** ENTRIES SHOWN **
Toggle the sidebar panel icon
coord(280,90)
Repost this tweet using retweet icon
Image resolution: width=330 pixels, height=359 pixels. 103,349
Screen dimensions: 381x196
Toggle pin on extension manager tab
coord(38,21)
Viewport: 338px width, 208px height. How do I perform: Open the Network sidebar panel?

** YOUR TASK **
Copy exactly. Include the line containing "Screen dimensions: 381x196" and every later line through the end of the listing, and nothing else.

** OUTPUT FOR THIS TASK **
Screen dimensions: 381x196
Toggle pin on extension manager tab
coord(38,21)
Viewport: 338px width, 208px height. How do I perform: Open the Network sidebar panel?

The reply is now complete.